Open MikeFair opened 7 years ago
Do you mean DataEntry values from Stellar-ledger-entries.x (added with ManageData?). These are held by LedgerEntry structure that contains lastModifiedLedgerSeq number, and this looks like the "field revision id" you need.
Not sure if horizon exposes that field.
Yes that's the Manged Data I'm talking about. :)
For data sync purposes, that one works great.
For encryption purposes (the use case I'm coding for first), the writer can't predict what that value is going to be before it actually happens (so can't use it as part of the encryption key). Readers can't really hunt for the right sequence number "near that one" because they don't know what the values are supposed to be; so I'm not sure how'd they test to see if they got it right (with a data hash, they could check the value to ensure it decrypted properly).
And no, Horizon doesn't currently expose it; and while I didn't personally look, my understanding is it also isn't in the postgresql database schema at the moment either.
Isn't the one in the ledger always the most current?
No, not if the value on the ledger is a publication of a value sync'd through third party systems.
Picture two federated environments that are sync'ing a value for the same userid. EnvA and EnvB (say two different data centers) both have the ability to update or be updated by the data on AcctC.
Neither needs "exclusive control" over the value, but they want to ensure their internal systems either reflect the most recent value, or push the updated value to the ledger.
It's easy to detect that the value EnvA locally has is different than the value on AcctC, but it can't immediately tell which "direction" the update should go. This third 'revision id' value can rectify that.
LedgerSequenceNumber is almost enough, but it's not predictable in advance. The reason that matters is that the "writer" needs to be able to communicate/store what it wrote.
Without thinking about encrypted data values, ledger sequence number might be enough. There's probably a way for a third party database writer/sync algo to figure out the sequence id of its update.
For encrypted values though, this third field could also serve as a "salt" or "initialization vector" for an encryption key to ensure that the same encryption key is never used more than once.
You'd take the "base secret key", modify it by this third field, and that new derivative key would be the decryption key for the field's value.
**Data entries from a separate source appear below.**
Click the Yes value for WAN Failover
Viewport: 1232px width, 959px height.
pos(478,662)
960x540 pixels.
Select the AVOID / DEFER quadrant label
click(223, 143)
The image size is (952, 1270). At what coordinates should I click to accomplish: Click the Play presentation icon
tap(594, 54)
You could require that an encrypted value must use part of its data to store this secret transform, but I believe a third writable field would be "better"...
Hey @MikeFair — if you have any interest in pushing this forward, writing a CAP draft, or moving conversation to our mailing list (link in the main README) to get some feedback will push things along further.
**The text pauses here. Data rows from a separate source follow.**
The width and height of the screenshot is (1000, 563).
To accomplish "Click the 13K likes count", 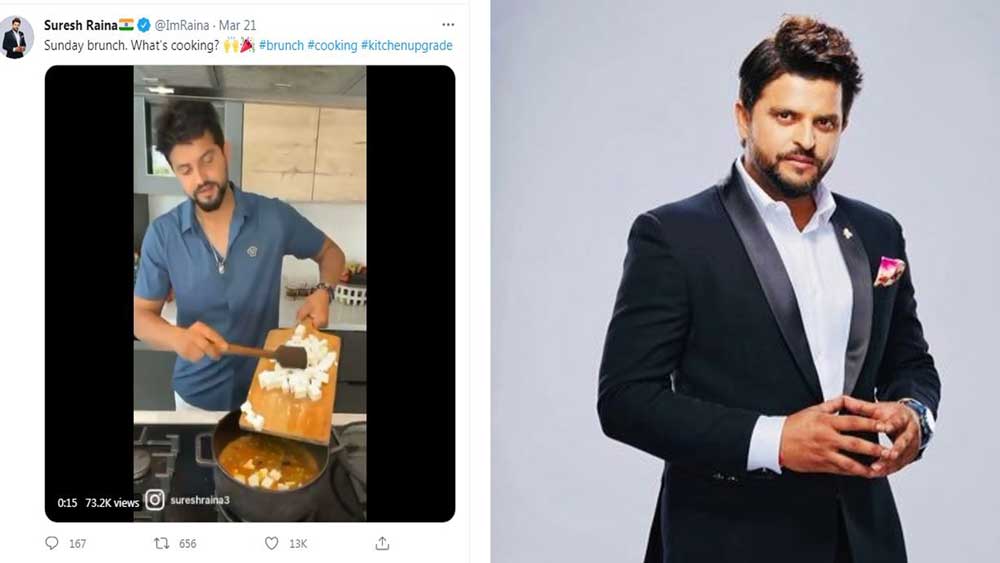I will 298,543.
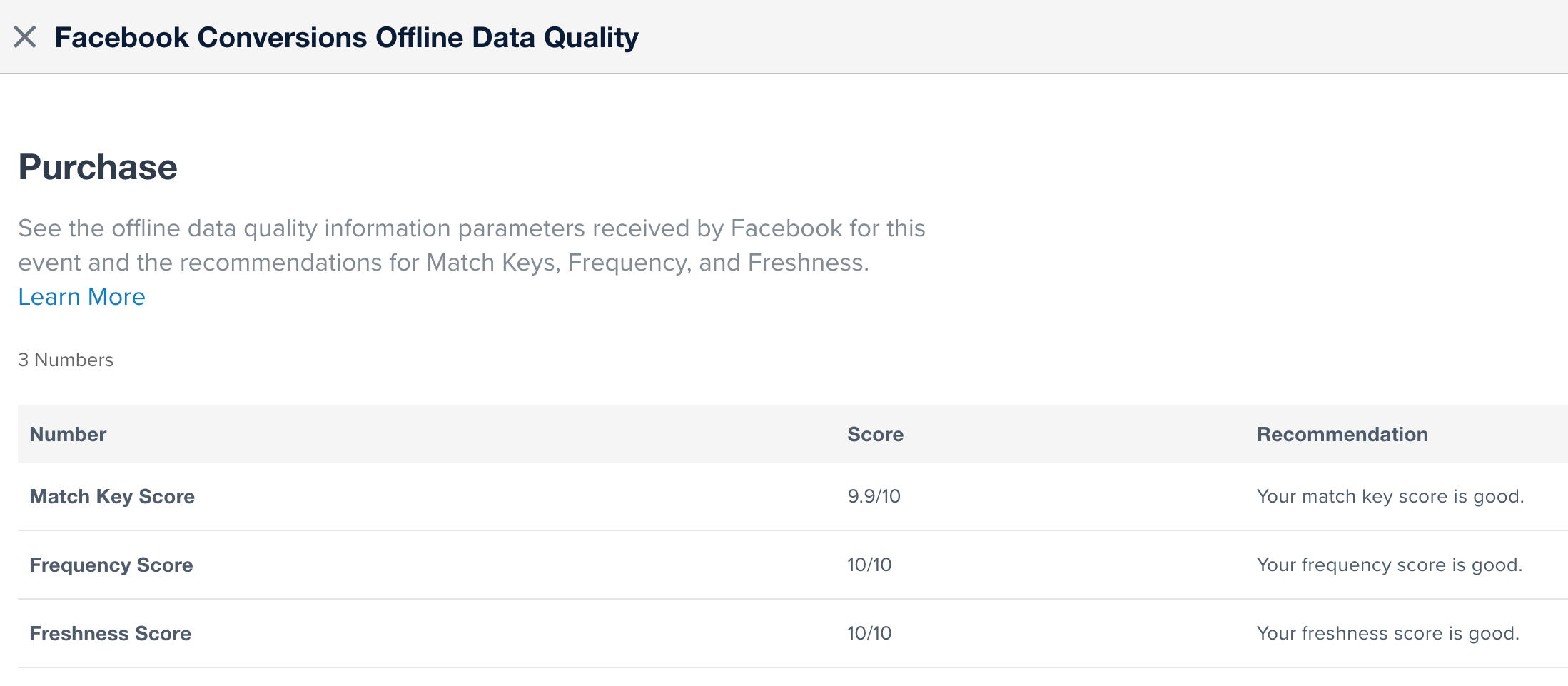The width and height of the screenshot is (1568, 686).
Task: Click the Frequency Score 10/10 value
Action: click(869, 565)
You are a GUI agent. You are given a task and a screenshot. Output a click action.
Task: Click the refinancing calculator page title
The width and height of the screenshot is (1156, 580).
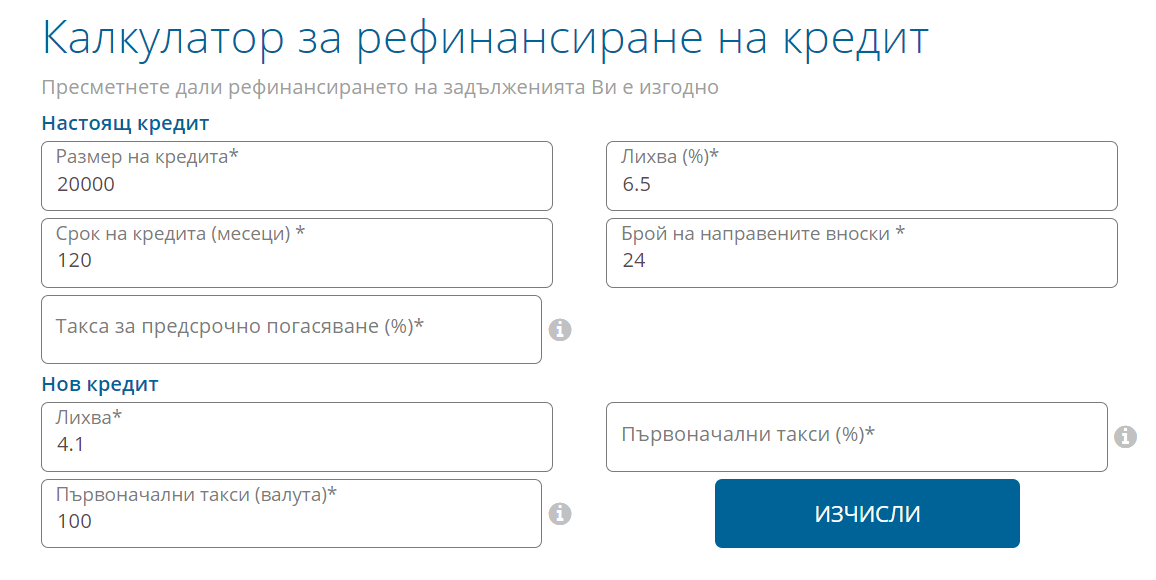click(483, 37)
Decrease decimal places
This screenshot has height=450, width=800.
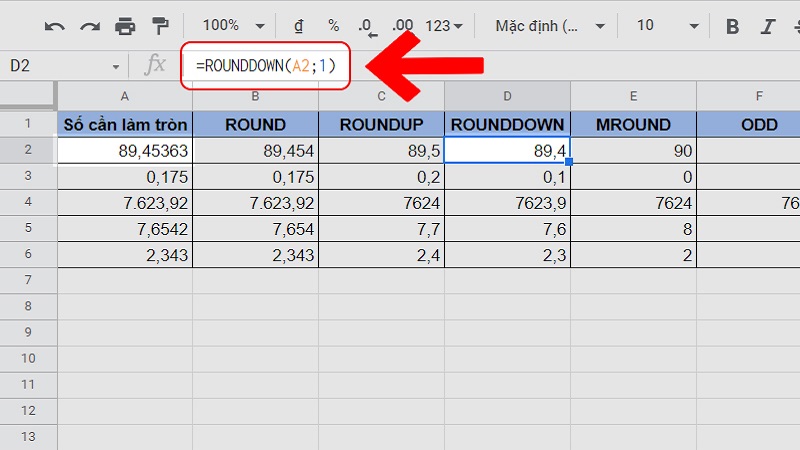[366, 26]
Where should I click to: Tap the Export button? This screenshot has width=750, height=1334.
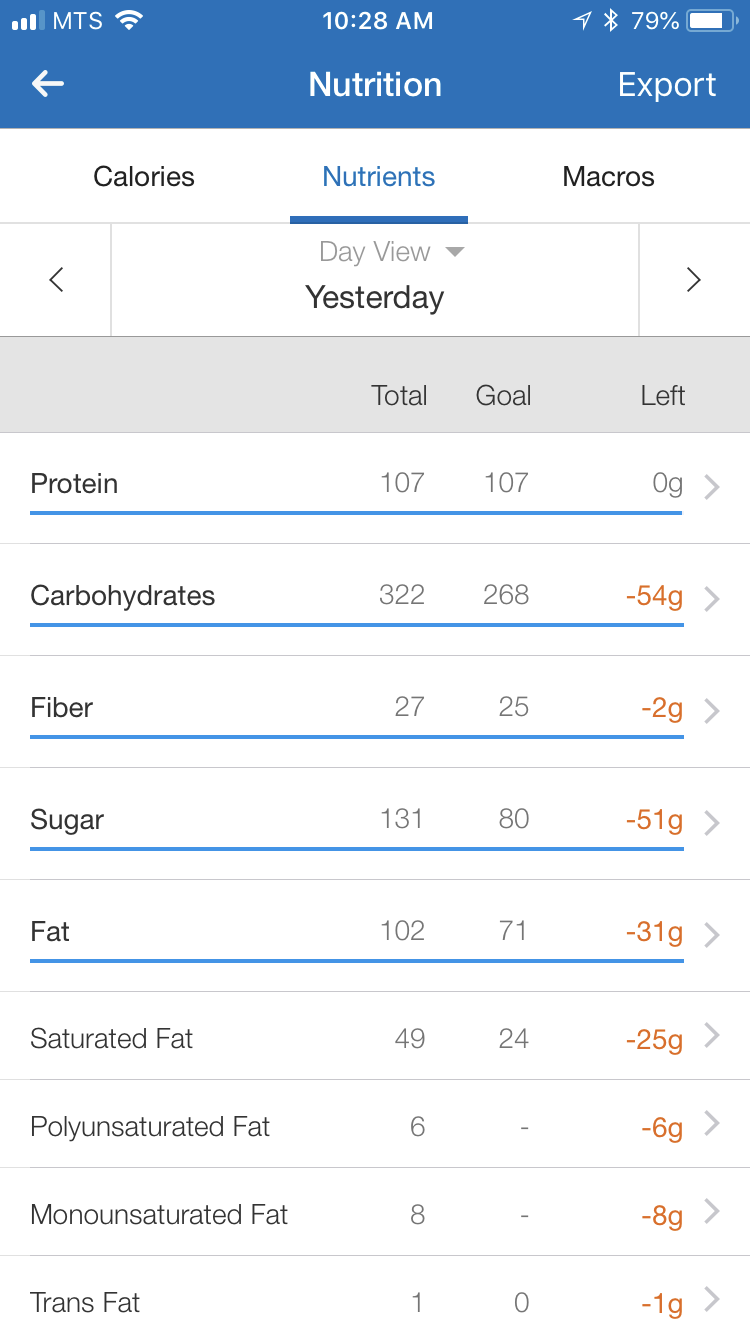coord(667,85)
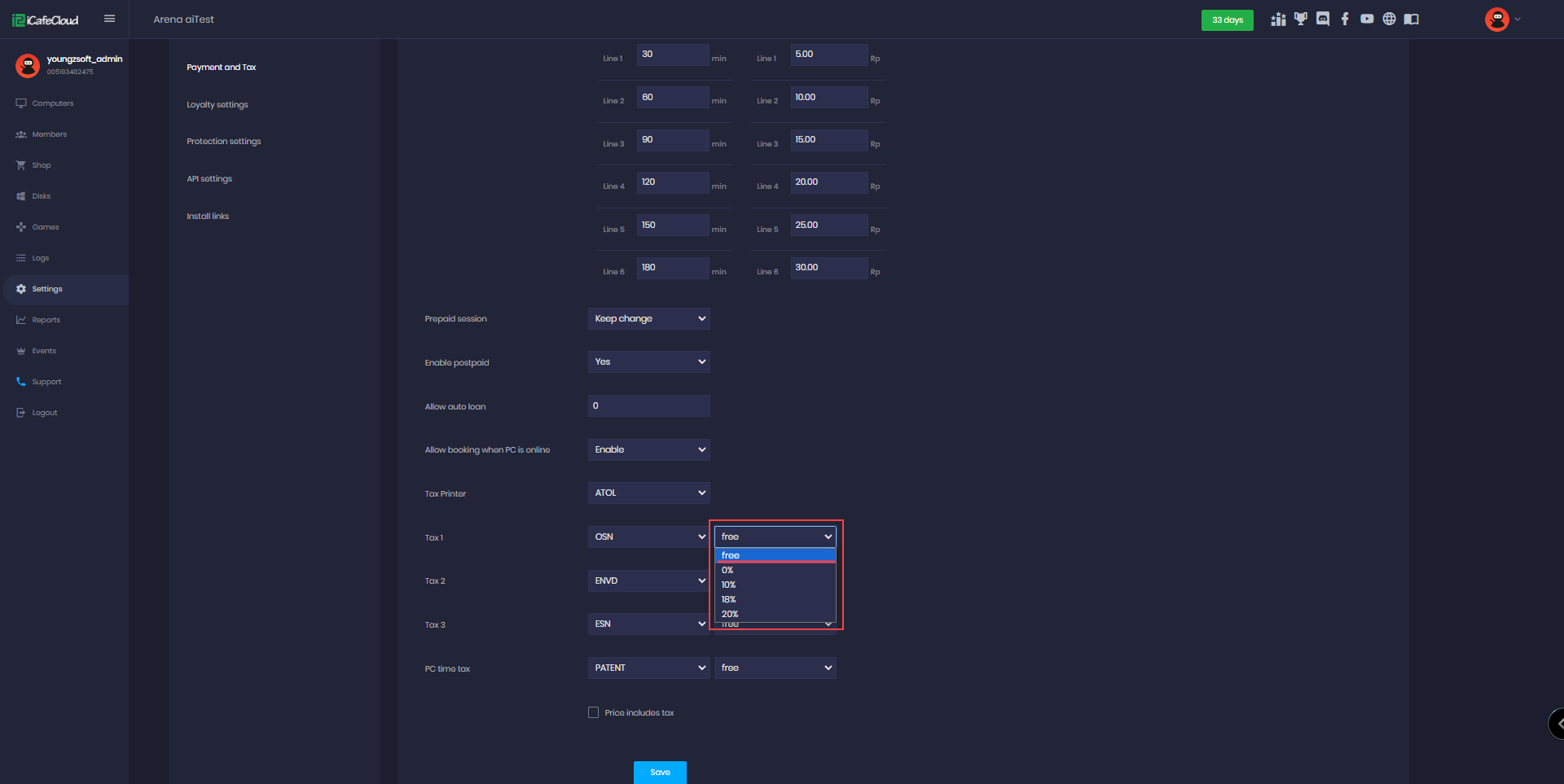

I've been working with account data lately which is currently a straight kvp.
It would help tremendously if there was a third field as part of this record to host a "field revision id". It would aid in syncing with outside third party apps and as part of a field encryption key.
Each time the data field was written to, this value would change. This value is part "field sequence number" and part "data hash".
By comparing this "revision id" value to a value the external systems have stored locally for the field, these external applications would be able to determine (a) if they have the most recent value for a record, or (b) if the data value needs updating from their own local values. Just comparing to see if the two values are different doesn't help in determining which of the two values is the more current value.
Also, because the value changes every update, it can be part of preventing reusing the same encryption key twice by incorporating it as part of the symmetric key value that encrypts the field data.